Task item>
Print the records below from the first line through the line containing "Quán cafe đẹp Ở Quế Võ (81, 1489)", both included, word for word.

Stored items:
# # # # # # #

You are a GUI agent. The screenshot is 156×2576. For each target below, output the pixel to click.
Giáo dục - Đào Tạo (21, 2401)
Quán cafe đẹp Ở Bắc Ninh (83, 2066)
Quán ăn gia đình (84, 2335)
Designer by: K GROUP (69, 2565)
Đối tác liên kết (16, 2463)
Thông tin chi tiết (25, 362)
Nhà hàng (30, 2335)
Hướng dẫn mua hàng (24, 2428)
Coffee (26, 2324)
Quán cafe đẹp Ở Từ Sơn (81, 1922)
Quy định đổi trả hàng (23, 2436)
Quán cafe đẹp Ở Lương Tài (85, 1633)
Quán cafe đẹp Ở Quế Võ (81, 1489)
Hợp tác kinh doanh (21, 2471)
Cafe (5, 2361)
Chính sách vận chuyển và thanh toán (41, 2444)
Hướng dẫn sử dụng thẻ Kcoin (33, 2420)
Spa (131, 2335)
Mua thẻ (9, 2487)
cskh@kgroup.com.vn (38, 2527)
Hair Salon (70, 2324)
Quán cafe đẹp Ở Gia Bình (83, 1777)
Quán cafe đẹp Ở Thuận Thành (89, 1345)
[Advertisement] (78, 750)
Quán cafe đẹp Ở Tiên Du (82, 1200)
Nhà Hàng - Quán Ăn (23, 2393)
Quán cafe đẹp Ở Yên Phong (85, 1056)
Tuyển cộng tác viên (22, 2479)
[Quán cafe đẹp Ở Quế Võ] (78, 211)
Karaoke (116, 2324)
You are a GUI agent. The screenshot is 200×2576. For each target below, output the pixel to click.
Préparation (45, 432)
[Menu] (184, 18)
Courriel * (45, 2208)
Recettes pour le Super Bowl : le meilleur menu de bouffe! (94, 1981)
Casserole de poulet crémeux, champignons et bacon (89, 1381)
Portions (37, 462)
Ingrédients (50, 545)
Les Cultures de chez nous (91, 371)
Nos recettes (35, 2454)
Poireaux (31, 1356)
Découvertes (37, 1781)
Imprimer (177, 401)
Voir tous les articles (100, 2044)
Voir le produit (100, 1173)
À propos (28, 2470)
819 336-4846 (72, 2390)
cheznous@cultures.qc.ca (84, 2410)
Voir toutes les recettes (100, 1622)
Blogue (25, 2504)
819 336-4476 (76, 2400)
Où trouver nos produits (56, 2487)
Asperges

# # # # # # #

Exercise solution>
You are a GUI agent. The screenshot is 156×2576. For each target below, output the pixel to click.
Giáo dục - Đào Tạo (21, 2401)
Quán cafe đẹp Ở Bắc Ninh (83, 2066)
Quán ăn gia đình (84, 2335)
Designer by: K GROUP (69, 2565)
Đối tác liên kết (16, 2463)
Thông tin chi tiết (25, 362)
Nhà hàng (30, 2335)
Hướng dẫn mua hàng (24, 2428)
Coffee (26, 2324)
Quán cafe đẹp Ở Từ Sơn (81, 1922)
Quy định đổi trả hàng (23, 2436)
Quán cafe đẹp Ở Lương Tài (85, 1633)
Quán cafe đẹp Ở Quế Võ (81, 1489)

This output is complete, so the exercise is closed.